Cosmeticorexia: cuando el skincare deja de ser autocuidado
El uso excesivo de productos de belleza está instalando una nueva preocupación: la obsesión por una rutina perfecta que no siempre es necesaria.
En los últimos años, el cuidado de la piel ha dejado de ser un hábito simple para convertirse en una rutina cada vez más compleja. Lo que antes se reducía a limpiar e hidratar, hoy puede incluir múltiples pasos, activos y productos específicos.
En ese contexto, ha comenzado a instalarse un concepto que preocupa a especialistas: la cosmeticorexia.
El término se utiliza para describir la obsesión por el uso de productos cosméticos, especialmente en rutinas de skincare.
Aunque no se trata de un diagnóstico médico, sí refleja una conducta cada vez más frecuente, sobre todo en adolescentes y personas jóvenes que están expuestas de manera constante a contenido de belleza en redes sociales.

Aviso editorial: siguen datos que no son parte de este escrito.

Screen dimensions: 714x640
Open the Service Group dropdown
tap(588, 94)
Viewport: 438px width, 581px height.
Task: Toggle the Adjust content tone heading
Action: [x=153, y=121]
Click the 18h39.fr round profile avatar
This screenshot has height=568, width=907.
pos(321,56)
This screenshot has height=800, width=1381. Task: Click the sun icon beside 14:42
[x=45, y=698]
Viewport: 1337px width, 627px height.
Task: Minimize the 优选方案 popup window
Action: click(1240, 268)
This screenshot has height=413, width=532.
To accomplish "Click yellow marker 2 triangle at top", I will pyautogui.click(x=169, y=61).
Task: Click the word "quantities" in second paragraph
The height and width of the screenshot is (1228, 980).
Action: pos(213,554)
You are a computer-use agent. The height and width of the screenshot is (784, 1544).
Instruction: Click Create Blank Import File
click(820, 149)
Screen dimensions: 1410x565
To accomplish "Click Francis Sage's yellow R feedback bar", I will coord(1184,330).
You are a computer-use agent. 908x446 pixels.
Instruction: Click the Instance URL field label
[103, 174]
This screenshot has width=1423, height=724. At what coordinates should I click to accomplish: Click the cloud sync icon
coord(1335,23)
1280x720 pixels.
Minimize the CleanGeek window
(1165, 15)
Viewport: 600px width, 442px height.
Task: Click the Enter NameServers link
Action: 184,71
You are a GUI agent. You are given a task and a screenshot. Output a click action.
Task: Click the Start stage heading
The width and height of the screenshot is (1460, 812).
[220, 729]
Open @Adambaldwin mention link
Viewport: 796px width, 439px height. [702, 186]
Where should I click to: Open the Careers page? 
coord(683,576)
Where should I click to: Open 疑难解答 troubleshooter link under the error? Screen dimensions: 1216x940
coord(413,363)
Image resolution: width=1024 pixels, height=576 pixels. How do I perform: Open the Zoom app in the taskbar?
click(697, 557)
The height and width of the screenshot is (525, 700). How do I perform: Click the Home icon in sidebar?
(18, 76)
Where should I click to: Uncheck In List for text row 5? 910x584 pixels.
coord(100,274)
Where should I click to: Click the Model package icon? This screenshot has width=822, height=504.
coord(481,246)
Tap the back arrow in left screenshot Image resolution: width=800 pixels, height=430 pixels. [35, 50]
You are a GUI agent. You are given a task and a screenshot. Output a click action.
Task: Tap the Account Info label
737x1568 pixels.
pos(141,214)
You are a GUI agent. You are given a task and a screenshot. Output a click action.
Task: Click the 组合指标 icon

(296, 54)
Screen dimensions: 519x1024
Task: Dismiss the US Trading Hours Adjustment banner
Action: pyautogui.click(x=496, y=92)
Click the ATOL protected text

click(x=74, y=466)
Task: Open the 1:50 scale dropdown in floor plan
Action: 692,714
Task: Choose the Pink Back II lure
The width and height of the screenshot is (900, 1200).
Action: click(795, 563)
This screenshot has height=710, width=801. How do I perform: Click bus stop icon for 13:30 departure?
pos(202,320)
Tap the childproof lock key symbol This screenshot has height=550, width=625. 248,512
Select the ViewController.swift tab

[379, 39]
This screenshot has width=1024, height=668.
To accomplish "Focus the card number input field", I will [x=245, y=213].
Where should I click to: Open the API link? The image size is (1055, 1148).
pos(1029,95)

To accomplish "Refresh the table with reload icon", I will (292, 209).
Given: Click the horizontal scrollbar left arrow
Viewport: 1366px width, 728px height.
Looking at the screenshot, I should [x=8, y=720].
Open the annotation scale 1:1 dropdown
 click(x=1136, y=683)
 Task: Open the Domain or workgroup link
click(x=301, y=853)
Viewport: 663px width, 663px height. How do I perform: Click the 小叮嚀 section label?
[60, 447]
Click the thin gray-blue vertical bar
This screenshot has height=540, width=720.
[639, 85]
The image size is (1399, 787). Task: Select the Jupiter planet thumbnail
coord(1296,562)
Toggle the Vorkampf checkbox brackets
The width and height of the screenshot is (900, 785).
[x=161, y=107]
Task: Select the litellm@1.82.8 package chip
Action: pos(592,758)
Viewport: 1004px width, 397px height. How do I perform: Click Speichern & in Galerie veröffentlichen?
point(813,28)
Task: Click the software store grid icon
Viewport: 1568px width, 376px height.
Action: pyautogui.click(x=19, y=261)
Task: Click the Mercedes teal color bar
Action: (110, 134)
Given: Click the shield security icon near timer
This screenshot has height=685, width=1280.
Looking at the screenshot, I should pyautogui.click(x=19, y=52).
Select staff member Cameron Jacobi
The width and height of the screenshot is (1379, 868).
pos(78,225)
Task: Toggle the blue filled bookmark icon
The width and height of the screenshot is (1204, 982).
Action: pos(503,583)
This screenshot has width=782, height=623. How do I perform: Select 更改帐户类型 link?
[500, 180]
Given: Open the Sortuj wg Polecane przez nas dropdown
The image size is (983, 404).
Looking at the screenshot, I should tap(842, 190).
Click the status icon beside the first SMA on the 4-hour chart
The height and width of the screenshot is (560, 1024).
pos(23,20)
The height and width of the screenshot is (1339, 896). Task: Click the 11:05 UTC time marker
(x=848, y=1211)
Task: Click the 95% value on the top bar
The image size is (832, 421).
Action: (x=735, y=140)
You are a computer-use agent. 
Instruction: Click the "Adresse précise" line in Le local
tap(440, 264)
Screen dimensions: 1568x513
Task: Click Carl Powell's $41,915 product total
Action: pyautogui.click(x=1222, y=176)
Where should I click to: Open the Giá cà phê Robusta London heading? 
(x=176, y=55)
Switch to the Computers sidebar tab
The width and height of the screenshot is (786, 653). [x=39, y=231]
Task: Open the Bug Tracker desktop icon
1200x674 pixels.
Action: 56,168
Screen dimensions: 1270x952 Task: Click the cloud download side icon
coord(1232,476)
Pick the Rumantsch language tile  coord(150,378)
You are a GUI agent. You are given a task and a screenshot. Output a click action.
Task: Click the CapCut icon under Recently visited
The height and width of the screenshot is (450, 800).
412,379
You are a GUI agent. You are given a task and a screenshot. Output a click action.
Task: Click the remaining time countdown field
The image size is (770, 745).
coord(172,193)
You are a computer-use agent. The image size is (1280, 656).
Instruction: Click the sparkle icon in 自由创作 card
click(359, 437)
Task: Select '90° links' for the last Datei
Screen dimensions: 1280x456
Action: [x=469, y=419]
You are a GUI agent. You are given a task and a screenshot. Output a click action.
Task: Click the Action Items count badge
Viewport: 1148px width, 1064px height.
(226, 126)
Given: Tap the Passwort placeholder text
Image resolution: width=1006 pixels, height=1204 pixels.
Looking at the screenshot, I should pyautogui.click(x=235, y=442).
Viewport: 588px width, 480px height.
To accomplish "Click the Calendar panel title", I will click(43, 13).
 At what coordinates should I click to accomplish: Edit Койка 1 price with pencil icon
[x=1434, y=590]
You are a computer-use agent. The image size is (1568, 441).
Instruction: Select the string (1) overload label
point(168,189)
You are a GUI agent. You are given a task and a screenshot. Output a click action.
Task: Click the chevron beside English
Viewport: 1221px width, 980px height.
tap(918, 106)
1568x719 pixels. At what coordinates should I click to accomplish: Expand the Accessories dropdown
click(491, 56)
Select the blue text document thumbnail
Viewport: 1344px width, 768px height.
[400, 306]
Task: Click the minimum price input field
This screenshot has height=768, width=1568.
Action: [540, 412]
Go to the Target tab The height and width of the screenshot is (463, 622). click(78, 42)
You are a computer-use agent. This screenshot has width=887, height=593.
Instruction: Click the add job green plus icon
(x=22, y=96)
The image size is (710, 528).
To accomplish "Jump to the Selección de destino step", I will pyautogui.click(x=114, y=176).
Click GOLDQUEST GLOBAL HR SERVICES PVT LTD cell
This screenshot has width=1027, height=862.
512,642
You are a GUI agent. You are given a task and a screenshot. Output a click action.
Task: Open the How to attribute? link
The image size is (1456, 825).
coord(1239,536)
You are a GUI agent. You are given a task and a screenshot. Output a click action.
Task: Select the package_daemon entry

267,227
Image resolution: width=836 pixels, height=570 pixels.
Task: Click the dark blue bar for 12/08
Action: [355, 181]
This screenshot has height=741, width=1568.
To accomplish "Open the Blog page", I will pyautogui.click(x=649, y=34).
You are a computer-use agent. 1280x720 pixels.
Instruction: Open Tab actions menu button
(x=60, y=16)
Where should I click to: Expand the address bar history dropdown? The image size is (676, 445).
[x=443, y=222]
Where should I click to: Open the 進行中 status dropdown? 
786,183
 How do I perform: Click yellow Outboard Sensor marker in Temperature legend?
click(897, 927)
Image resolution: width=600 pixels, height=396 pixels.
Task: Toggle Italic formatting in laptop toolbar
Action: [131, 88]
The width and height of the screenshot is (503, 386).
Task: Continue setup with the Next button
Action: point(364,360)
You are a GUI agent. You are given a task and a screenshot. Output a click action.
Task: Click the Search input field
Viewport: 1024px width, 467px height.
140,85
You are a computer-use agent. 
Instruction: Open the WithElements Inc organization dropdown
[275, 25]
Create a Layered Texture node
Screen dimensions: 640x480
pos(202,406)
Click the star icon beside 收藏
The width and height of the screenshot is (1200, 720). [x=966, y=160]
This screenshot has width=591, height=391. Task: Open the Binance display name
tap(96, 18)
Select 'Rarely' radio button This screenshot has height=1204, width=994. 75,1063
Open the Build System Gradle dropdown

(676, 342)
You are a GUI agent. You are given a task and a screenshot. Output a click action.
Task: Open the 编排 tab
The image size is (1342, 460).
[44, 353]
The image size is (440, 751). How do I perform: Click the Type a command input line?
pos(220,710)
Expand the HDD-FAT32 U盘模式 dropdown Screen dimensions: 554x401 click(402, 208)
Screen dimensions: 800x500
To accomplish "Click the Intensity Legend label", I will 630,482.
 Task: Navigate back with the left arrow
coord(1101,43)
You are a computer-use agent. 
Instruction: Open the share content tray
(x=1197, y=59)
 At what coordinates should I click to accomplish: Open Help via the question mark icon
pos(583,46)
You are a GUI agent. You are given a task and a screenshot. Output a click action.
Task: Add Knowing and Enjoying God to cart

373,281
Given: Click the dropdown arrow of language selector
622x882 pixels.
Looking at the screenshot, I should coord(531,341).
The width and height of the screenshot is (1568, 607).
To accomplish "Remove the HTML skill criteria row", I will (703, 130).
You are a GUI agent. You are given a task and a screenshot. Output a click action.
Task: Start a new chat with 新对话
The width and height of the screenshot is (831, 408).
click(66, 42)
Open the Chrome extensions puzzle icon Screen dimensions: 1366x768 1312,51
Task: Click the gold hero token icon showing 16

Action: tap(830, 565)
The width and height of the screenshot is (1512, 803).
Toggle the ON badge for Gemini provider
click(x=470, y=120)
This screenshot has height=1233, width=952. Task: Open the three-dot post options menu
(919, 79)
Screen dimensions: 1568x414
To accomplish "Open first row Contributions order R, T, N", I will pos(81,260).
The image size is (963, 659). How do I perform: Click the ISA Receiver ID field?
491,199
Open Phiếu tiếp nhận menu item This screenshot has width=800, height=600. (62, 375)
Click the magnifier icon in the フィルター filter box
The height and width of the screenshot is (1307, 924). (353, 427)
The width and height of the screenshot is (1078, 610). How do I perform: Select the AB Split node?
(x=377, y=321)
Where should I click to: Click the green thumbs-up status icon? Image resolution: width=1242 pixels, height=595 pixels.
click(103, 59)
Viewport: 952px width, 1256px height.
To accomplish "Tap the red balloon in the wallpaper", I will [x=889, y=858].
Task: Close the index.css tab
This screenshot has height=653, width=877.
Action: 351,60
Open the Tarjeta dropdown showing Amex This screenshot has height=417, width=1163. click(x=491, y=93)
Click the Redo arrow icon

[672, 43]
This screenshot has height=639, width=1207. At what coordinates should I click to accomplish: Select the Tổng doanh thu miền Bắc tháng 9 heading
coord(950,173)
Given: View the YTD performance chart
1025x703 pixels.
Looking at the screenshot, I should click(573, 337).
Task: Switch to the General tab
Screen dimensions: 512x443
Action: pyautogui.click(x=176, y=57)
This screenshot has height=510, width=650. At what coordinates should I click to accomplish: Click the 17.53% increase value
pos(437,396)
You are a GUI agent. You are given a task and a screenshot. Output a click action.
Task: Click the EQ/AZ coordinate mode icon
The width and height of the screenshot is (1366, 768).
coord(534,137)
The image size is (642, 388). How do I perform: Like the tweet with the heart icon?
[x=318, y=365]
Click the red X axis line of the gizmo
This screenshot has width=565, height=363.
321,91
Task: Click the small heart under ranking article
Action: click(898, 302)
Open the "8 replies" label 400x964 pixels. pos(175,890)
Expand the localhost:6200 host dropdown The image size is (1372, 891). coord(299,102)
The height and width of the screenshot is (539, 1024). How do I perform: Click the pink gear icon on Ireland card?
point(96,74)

Plataformas como TikTok e Instagram han impulsado una nueva forma de entender el cuidado personal, donde las rutinas extensas y los productos virales se posicionan como la clave para lograr una piel “perfecta”.
Sin embargo, esta sobreexposición también ha generado desinformación, llevando a muchas personas a utilizar activos sin conocimiento, mezclar ingredientes incompatibles o incorporar productos que no necesitan.
Lejos de mejorar la piel, estas prácticas pueden provocar irritación, sensibilidad e incluso daño en la barrera cutánea. A eso se suma un componente menos visible, pero igual de relevante: la relación que se construye con la propia imagen.
Cuando el skincare se vive como una obligación o una fuente de ansiedad, el concepto de autocuidado pierde su sentido.
La cosmeticorexia no solo habla de exceso, sino también de expectativas. En un entorno donde la piel se muestra filtrada, editada y muchas veces irreal, es fácil caer en la idea de que siempre falta algo más por corregir.
Frente a este escenario, especialistas coinciden en la importancia de simplificar las rutinas y priorizar la información confiable.
Entender qué necesita realmente la piel, y no lo que dictan las tendencias, se vuelve clave para evitar daños innecesarios.
Porque el cuidado personal no debería medirse en cantidad de productos, sino en bienestar. Y en ese equilibrio, muchas veces, menos es más.